TRY IT » Each entry that appears below should be restated word for word.

RECORDS FOR THE TASK »
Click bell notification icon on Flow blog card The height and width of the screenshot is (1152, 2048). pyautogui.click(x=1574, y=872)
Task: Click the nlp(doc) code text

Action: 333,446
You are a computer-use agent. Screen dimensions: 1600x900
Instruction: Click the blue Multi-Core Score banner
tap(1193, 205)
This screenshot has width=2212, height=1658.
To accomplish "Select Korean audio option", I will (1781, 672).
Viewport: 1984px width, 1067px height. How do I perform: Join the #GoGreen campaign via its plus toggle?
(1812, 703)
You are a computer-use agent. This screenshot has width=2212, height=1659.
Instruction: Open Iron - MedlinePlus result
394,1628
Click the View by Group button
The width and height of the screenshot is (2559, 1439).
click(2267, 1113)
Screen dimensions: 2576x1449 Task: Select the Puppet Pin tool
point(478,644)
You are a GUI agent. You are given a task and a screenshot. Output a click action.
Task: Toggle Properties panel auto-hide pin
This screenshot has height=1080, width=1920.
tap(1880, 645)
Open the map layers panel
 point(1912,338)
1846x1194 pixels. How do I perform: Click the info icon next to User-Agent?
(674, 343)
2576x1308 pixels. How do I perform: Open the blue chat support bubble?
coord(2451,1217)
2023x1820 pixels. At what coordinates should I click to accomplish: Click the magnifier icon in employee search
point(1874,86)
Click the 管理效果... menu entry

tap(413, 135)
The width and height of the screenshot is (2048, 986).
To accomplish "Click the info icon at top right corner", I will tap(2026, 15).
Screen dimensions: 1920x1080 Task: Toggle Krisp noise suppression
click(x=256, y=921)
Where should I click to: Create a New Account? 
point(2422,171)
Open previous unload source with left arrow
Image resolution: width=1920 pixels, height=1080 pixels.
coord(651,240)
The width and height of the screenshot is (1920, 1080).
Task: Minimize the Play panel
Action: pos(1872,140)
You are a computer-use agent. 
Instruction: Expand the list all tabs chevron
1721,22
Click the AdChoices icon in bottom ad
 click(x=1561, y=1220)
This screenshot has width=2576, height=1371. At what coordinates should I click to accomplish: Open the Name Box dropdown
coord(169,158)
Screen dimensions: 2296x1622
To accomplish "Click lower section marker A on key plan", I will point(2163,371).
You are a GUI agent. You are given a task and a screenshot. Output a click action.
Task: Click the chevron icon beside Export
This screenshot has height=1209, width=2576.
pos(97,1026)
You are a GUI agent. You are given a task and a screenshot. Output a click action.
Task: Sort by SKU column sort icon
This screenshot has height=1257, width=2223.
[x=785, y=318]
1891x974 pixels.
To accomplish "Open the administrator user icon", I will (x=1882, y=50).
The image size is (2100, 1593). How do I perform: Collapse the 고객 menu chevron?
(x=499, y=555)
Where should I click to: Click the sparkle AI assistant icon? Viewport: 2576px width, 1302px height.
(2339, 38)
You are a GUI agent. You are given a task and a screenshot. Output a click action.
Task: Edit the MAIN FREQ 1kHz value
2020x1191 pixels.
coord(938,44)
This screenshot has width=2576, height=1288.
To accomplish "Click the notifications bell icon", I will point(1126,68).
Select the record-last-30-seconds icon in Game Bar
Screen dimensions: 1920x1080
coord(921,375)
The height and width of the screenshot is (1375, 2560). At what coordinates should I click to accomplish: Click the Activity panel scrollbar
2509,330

RESULT »
Click bell notification icon on Flow blog card The height and width of the screenshot is (1152, 2048). pyautogui.click(x=1574, y=872)
Task: Click the nlp(doc) code text

Action: 333,446
You are a computer-use agent. Screen dimensions: 1600x900
Instruction: Click the blue Multi-Core Score banner
tap(1193, 205)
This screenshot has width=2212, height=1658.
To accomplish "Select Korean audio option", I will (1781, 672).
Viewport: 1984px width, 1067px height. How do I perform: Join the #GoGreen campaign via its plus toggle?
(1812, 703)
You are a computer-use agent. This screenshot has width=2212, height=1659.
Instruction: Open Iron - MedlinePlus result
394,1628
Click the View by Group button
The width and height of the screenshot is (2559, 1439).
click(2267, 1113)
Screen dimensions: 2576x1449 Task: Select the Puppet Pin tool
point(478,644)
You are a GUI agent. You are given a task and a screenshot. Output a click action.
Task: Toggle Properties panel auto-hide pin
This screenshot has height=1080, width=1920.
tap(1880, 645)
Open the map layers panel
 point(1912,338)
1846x1194 pixels. How do I perform: Click the info icon next to User-Agent?
(674, 343)
2576x1308 pixels. How do I perform: Open the blue chat support bubble?
coord(2451,1217)
2023x1820 pixels. At what coordinates should I click to accomplish: Click the magnifier icon in employee search
point(1874,86)
Click the 管理效果... menu entry

tap(413, 135)
The width and height of the screenshot is (2048, 986).
To accomplish "Click the info icon at top right corner", I will tap(2026, 15).
Screen dimensions: 1920x1080 Task: Toggle Krisp noise suppression
click(x=256, y=921)
Where should I click to: Create a New Account? 
point(2422,171)
Open previous unload source with left arrow
Image resolution: width=1920 pixels, height=1080 pixels.
coord(651,240)
The width and height of the screenshot is (1920, 1080).
Task: Minimize the Play panel
Action: pos(1872,140)
You are a computer-use agent. 
Instruction: Expand the list all tabs chevron
1721,22
Click the AdChoices icon in bottom ad
 click(x=1561, y=1220)
This screenshot has width=2576, height=1371. At what coordinates should I click to accomplish: Open the Name Box dropdown
coord(169,158)
Screen dimensions: 2296x1622
To accomplish "Click lower section marker A on key plan", I will point(2163,371).
You are a GUI agent. You are given a task and a screenshot. Output a click action.
Task: Click the chevron icon beside Export
This screenshot has height=1209, width=2576.
pos(97,1026)
You are a GUI agent. You are given a task and a screenshot. Output a click action.
Task: Sort by SKU column sort icon
This screenshot has height=1257, width=2223.
[x=785, y=318]
1891x974 pixels.
To accomplish "Open the administrator user icon", I will (x=1882, y=50).
The image size is (2100, 1593). How do I perform: Collapse the 고객 menu chevron?
(x=499, y=555)
Where should I click to: Click the sparkle AI assistant icon? Viewport: 2576px width, 1302px height.
(2339, 38)
You are a GUI agent. You are given a task and a screenshot. Output a click action.
Task: Edit the MAIN FREQ 1kHz value
2020x1191 pixels.
coord(938,44)
This screenshot has width=2576, height=1288.
To accomplish "Click the notifications bell icon", I will point(1126,68).
Select the record-last-30-seconds icon in Game Bar
Screen dimensions: 1920x1080
coord(921,375)
The height and width of the screenshot is (1375, 2560). At what coordinates should I click to accomplish: Click the Activity panel scrollbar
2509,330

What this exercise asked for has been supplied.